Même dans les plates-bandes!
Comme le souligne Environnement Canada, « les espèces exotiques empruntent de multiples voies d’entrée et de dispersion à Montréal : transport maritime et ferroviaire, navigation de plaisance et commerciale, véhicules tout terrain, commerces liés à l’alimentation, l'aquariophilie et jardins d'eau, introductions non autorisées, espèces sauvages migratrices et dispersion passive ».
Un des supports les plus importants à la prolifération de ces végétaux nocifs est l’horticulture. « Les gens trouvent ces plantes très jolies et les mettent dans leurs plates-bandes, laisse savoir Mme Rouleau. Une fois plantées, il est bien difficile de les arrêter. Elles vont prendre rapidement toute la place et finiront par se propager ensuite dans les milieux naturels. »
C’est pourquoi la ZIP Jacques-Cartier s’est vue confier le mandat par Environnement Canada de passer au peigne fin tous les milieux naturels de l’est de Montréal afin de répertorier les espèces envahissantes. « Une fois qu’on aura un portrait de la situation, nous serons en mesure de dresser un plan d’intervention où tous seront appelés à contribuer, le citoyen comme les instances municipales. Il n’est pas trop tard, mais il faut faire vite », dit Mme Girard.
-Phragmite commun: longues tiges (1,5 à 2,5 m) terminées par des plumeaux soyeux et pourprés. On peut en voir le long des routes et des fossés. Le phragmite nuit grandement à la diversité végétale et forme, le plus souvent, de vastes étendues pures, denses et impénétrables.
-Phalaris roseau: plante émergente des hauts marais avec une tige dressée, raide, se cassant facilement. Impact important sur la diversité végétale aux endroits où elle est dominante; elle laisse peu de place aux autres espèces.

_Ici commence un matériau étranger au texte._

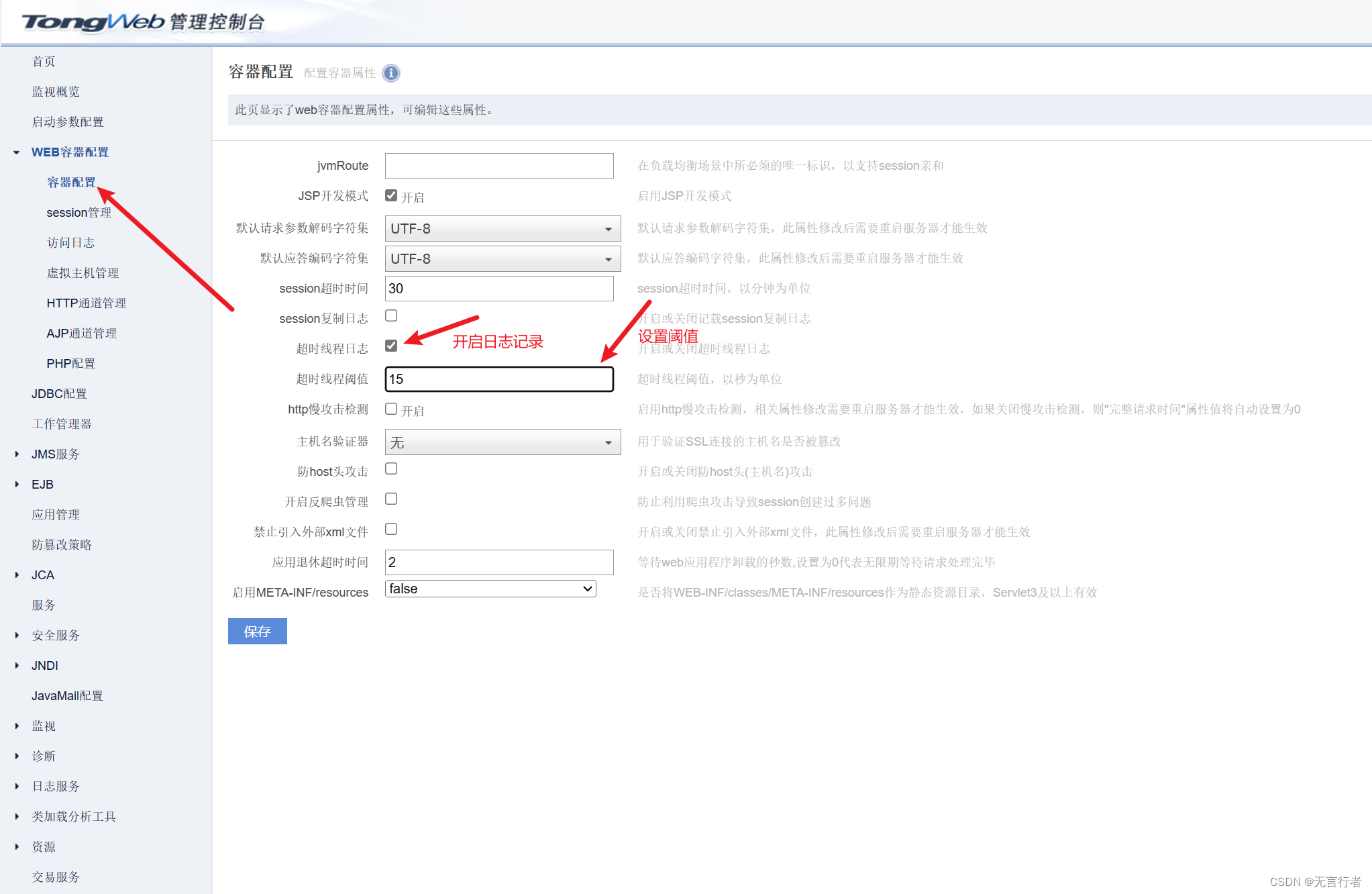Click the 超时线程阈值 input field

pyautogui.click(x=498, y=379)
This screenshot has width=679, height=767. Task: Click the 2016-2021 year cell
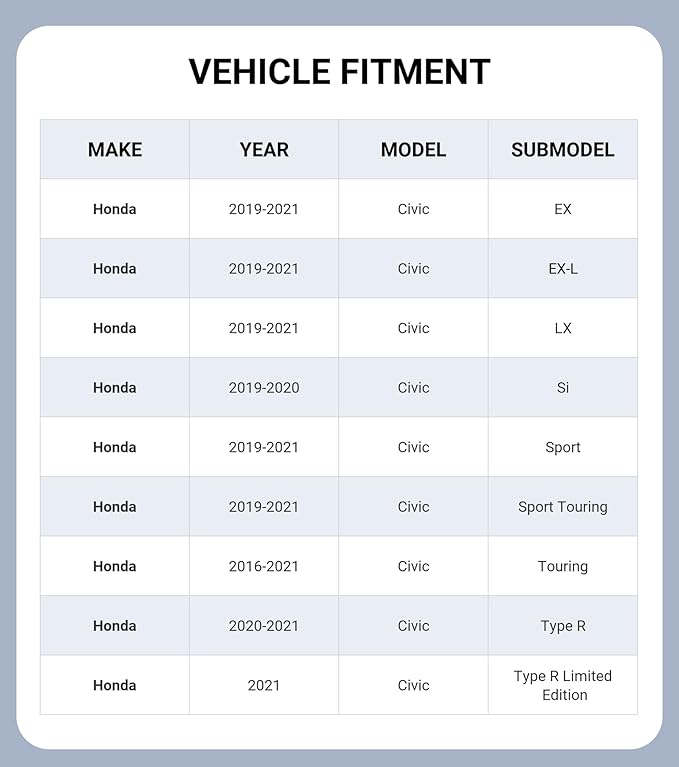(264, 566)
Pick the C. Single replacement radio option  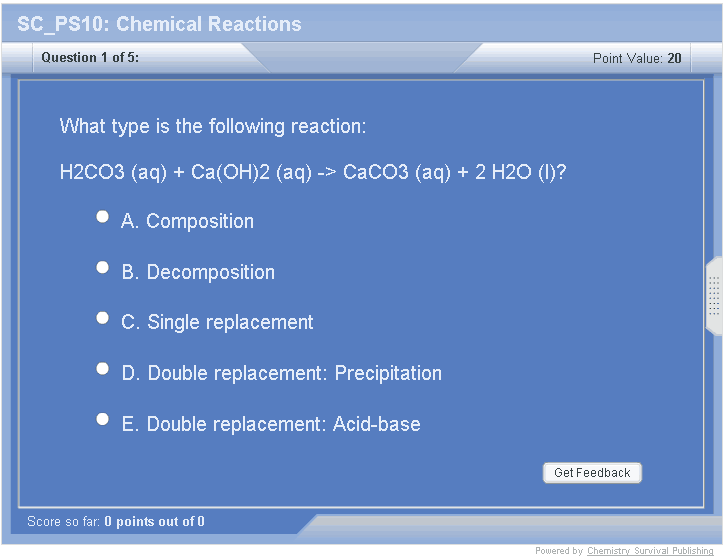(102, 318)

-Salicaire commune: plante émergente des hauts marais, bordure des plans d’eau, plages, fossés, canaux d’irrigation et de navigation. La tige est carrée, ligneuse avec des fleurs pourpres ou roses en épi. Forme un tapis très dense. Produit beaucoup de graines (jusqu’à 2,7 millions par année par plante) et n’a pas de prédateur connu.
-Myriophylle à épi: plante submergée des lacs, rivières, étangs, fossés, canaux d’irrigation et de navigation avec des tiges abondamment ramifiées (0,5 à 10 m). Nuit à la baignade et à la circulation en embarcation motorisée, également aux sites de frai de poissons.
-Hydrocharide grenouillette: petit nénuphar. Les colonies sont très denses et privent la colonne d’eau de lumière.
-Butome à ombelle: tige simple de 80 à 100 cm avec des fleurs en ombrelle rose pâle. Peut occuper jusqu’à 50 % de l’aire colonisée. Problème d’envahissement modéré, mais non négligeable.
-Renouée japonaise: l’Union internationale pour la conservation de la nature (UICN) l’a inscrite sur la liste des 100 pires espèces envahissantes de la planète. Elle appauvrit la diversité biologique et menace ainsi l’équilibre des écosystèmes aquatiques. Elle perturbe aussi les activités humaines : elle limite l’accès aux cours d’eau et affecte la valeur des terres qu’elle envahit.